[Saved data entries]
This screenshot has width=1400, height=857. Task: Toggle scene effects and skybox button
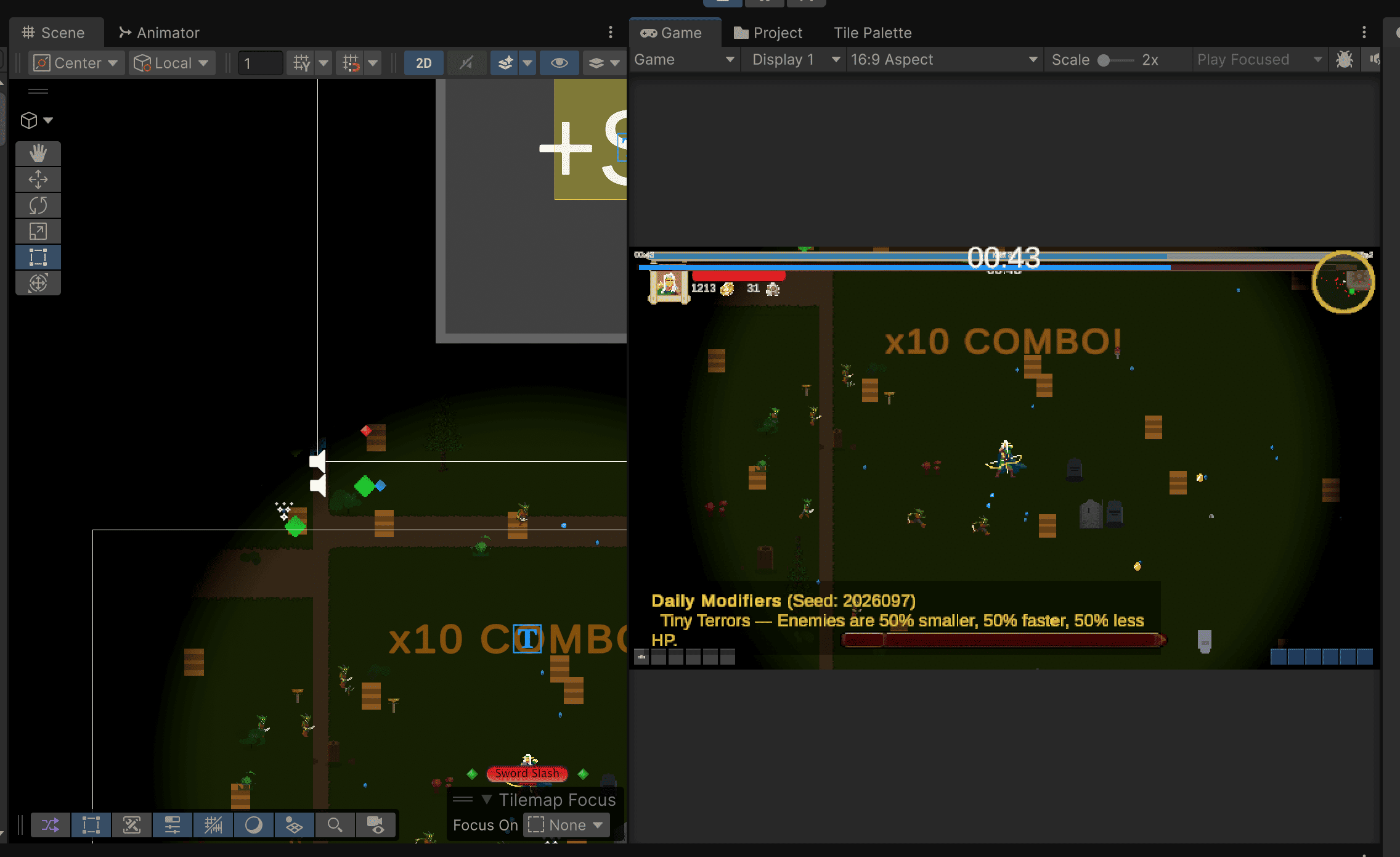[x=505, y=63]
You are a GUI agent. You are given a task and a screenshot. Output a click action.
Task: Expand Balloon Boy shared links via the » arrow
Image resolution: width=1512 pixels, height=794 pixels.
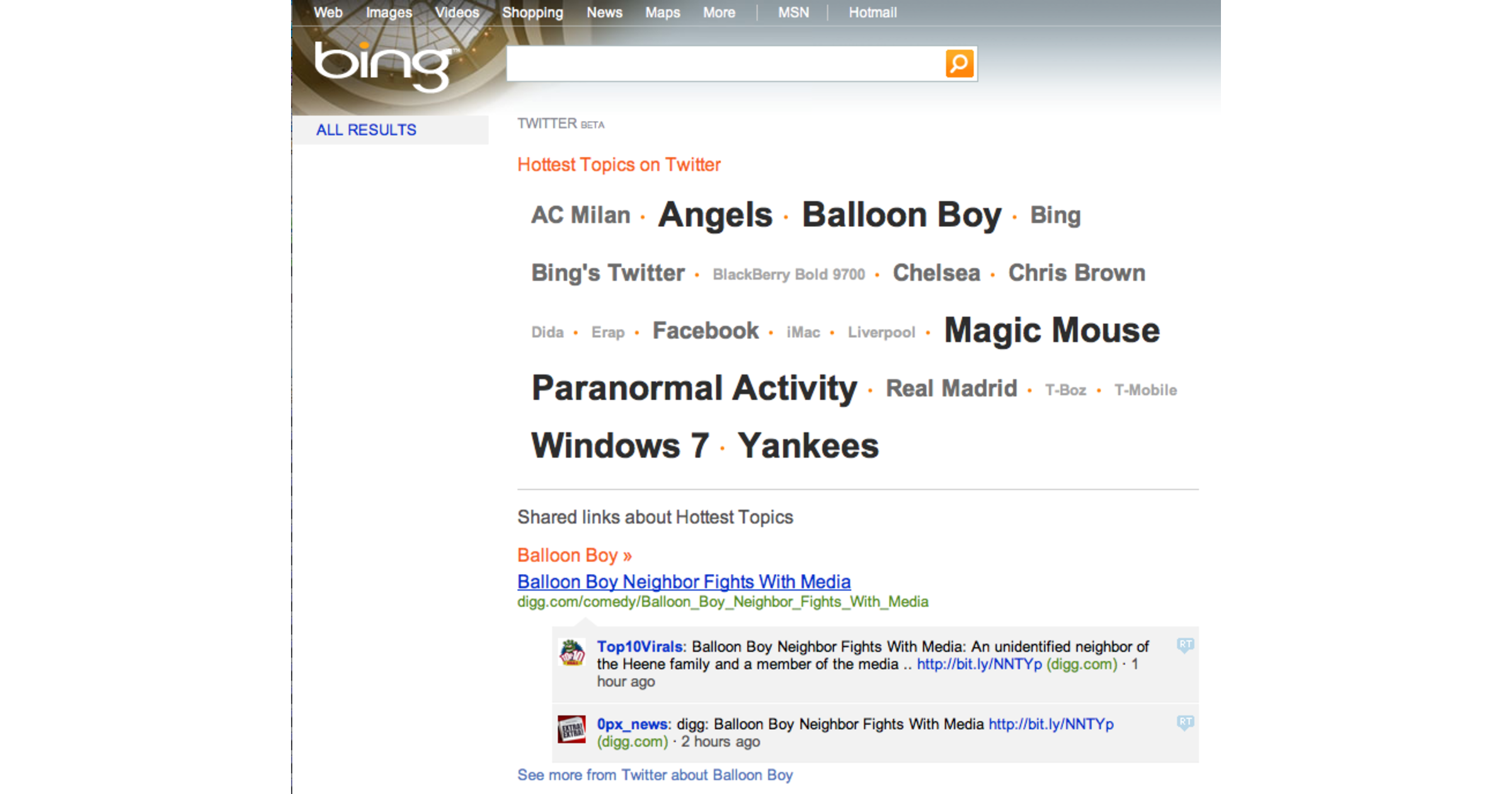[627, 555]
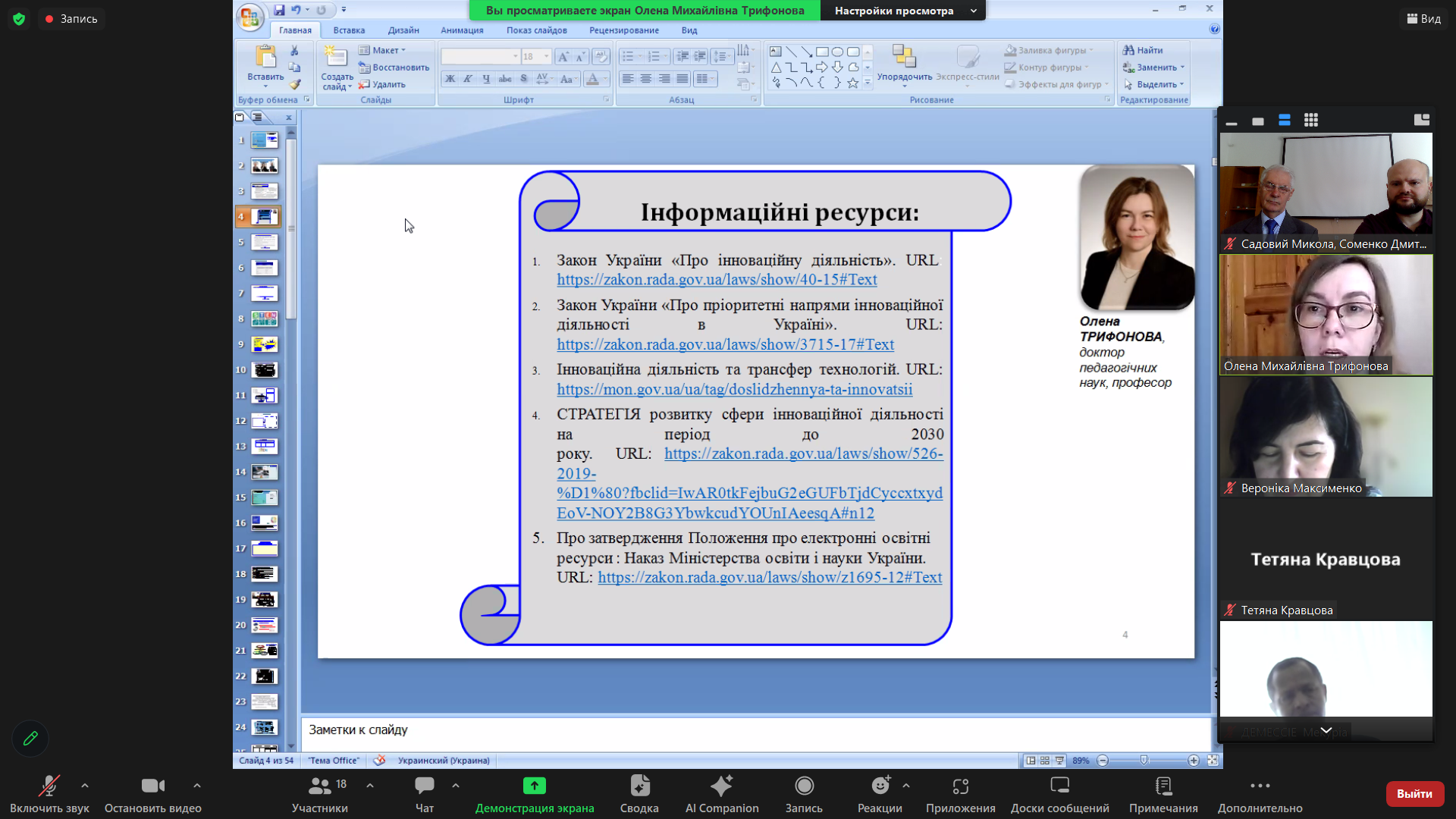The image size is (1456, 819).
Task: Switch to the Дизайн ribbon tab
Action: point(403,30)
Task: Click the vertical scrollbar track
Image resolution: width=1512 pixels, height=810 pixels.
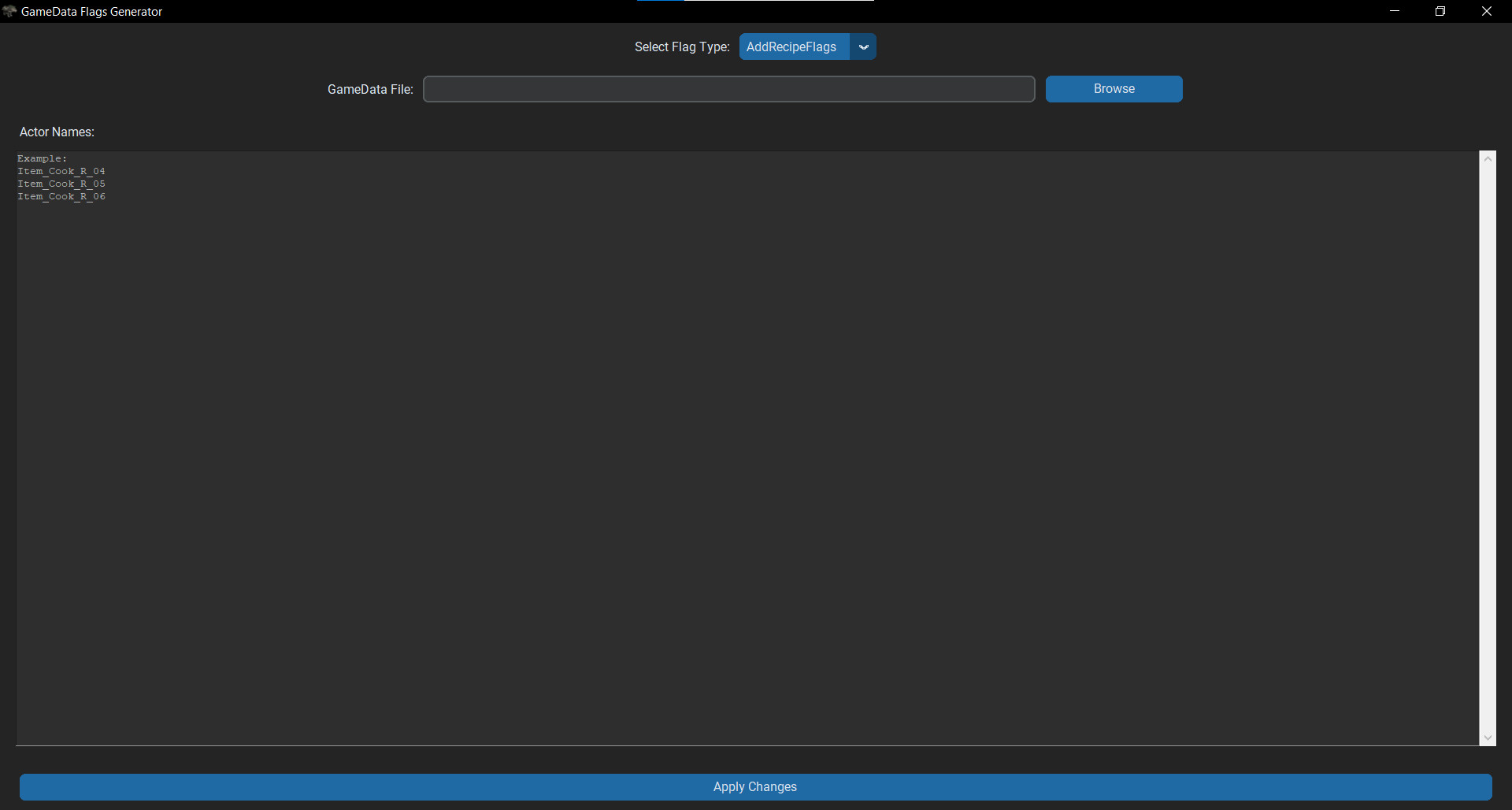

THE PROBLEM
Output each line above exactly as it stands, omitting the pictures.

ANSWER FOR THIS EXERCISE
This screenshot has width=1400, height=857. Task: Toggle scene effects and skybox button
[x=505, y=63]
You are a GUI agent. You are given a task and a screenshot. Output a click action.
Task: Expand Balloon Boy shared links via the » arrow
Image resolution: width=1512 pixels, height=794 pixels.
[627, 555]
The image size is (1456, 819).
Task: Switch to the Дизайн ribbon tab
Action: point(403,30)
Task: Click the vertical scrollbar track
Image resolution: width=1512 pixels, height=810 pixels.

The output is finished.